One was a large, copper 1794 one-cent piece, bearing an image of “Lady Liberty” and a freedom cap. Such caps traditionally designated a slave’s emancipation, said U-Md. doctorate student Stefan Woehlke.
In this case, the cap signified U.S. freedom from Great Britain, Woehlke said at the dig site Wednesday. But he wondered: “Is it something that, to the free African American community, had a deeper significance than just the national independence from Britain?”
He was also intrigued that the coin was found in the 1850s soil layer. “It’s very interesting that we find this coin, so many years later, still in this neighborhood,” he said.
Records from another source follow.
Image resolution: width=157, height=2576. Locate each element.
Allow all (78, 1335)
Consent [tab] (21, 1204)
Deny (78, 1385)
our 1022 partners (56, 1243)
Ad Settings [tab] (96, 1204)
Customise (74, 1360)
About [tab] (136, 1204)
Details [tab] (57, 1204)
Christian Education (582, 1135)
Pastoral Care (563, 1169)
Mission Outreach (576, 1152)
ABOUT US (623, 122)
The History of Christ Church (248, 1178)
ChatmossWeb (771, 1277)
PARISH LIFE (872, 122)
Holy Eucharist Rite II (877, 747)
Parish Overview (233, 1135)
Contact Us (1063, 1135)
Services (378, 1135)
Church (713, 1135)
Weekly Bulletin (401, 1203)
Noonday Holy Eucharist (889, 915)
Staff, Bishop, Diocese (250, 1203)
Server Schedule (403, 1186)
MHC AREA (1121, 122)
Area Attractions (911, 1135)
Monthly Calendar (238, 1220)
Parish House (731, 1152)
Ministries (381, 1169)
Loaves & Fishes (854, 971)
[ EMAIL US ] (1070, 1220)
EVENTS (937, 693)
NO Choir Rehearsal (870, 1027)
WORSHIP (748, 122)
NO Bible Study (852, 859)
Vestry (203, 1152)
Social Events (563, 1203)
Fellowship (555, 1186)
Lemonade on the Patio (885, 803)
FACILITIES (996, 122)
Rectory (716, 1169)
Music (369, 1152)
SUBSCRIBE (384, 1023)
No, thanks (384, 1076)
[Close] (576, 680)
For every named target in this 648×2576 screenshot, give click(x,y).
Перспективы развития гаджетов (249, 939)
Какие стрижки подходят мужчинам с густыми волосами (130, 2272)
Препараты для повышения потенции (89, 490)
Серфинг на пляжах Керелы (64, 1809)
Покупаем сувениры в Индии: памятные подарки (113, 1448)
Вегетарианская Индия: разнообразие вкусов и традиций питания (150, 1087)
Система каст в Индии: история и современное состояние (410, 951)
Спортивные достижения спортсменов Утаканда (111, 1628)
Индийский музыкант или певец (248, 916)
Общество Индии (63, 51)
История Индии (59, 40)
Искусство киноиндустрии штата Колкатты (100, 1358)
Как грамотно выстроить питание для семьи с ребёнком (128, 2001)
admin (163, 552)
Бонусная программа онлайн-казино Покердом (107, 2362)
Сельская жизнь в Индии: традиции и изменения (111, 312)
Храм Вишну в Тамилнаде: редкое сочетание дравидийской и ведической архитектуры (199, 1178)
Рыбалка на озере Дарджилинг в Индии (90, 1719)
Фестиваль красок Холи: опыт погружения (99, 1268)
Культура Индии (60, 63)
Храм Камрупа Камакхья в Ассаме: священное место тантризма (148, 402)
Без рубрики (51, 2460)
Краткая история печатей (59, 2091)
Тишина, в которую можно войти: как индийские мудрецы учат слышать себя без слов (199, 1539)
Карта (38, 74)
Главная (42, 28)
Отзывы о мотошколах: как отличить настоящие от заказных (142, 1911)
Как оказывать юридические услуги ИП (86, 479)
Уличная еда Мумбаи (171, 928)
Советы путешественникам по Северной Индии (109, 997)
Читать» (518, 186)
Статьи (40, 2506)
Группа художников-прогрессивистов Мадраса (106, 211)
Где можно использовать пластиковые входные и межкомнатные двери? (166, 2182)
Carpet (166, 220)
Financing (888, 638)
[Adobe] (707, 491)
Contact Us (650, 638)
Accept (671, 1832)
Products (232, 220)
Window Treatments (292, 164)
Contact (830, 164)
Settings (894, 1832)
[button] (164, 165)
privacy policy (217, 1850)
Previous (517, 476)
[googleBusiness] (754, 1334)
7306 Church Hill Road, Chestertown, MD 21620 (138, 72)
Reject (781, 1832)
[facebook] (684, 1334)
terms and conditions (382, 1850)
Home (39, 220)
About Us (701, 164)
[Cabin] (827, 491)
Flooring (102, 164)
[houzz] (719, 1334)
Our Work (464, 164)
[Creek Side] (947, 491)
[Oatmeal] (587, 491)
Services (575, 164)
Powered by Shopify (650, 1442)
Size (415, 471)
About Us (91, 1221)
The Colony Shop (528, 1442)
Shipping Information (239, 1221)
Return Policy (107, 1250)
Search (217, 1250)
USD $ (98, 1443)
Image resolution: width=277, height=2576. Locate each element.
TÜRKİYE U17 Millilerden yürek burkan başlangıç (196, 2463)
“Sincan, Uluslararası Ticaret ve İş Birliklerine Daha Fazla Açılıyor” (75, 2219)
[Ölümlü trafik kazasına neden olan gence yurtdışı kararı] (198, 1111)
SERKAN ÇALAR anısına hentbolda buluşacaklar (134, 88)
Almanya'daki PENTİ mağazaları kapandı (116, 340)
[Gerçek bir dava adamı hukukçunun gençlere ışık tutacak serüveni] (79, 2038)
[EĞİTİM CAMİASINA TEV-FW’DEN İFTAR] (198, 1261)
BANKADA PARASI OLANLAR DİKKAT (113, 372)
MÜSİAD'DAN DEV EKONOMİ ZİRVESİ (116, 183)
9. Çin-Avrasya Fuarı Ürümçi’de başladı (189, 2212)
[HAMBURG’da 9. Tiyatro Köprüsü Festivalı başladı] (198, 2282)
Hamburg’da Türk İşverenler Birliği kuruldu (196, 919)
Another item of interest was a length of “nail stock” — a piece of metal that was used in the low-tech trade of nail making. That might be a job that recently freed slaves could have turned to, he said.
A third find was a large patch of oyster shells, which Woehlke said might have been used to nourish chickens.
“You’ve got a lot of unsung heroes here,” Green said. “Everybody knows about Frederick Douglass. He’s a household name. He’s a native son here. But well in advance of Frederick Douglass, we have persons like Grace Brooks.”
The former slave became so well regarded in Easton that she merited a rare obituary when she died in 1810, he said. She had earned enough money as an enslaved midwife, serving blacks and whites, that she could buy her freedom as well as her family’s.
She moved to the Hill in 1788 and bought a home. “She’s amazing, to be quite frank,” Green said.
The three-week dig here, which concludes Friday, was focused on a property where three anonymous African Americans lived, according to the U.S. Census of 1790, Green said.
“We knew that if we could get to this site, we could get to some earlier 1700s material culture,” he said.
But little is known about the trio.
“We don’t know if they were women,” Green said. “We don’t know if they were men. We just know they were free and they were black.”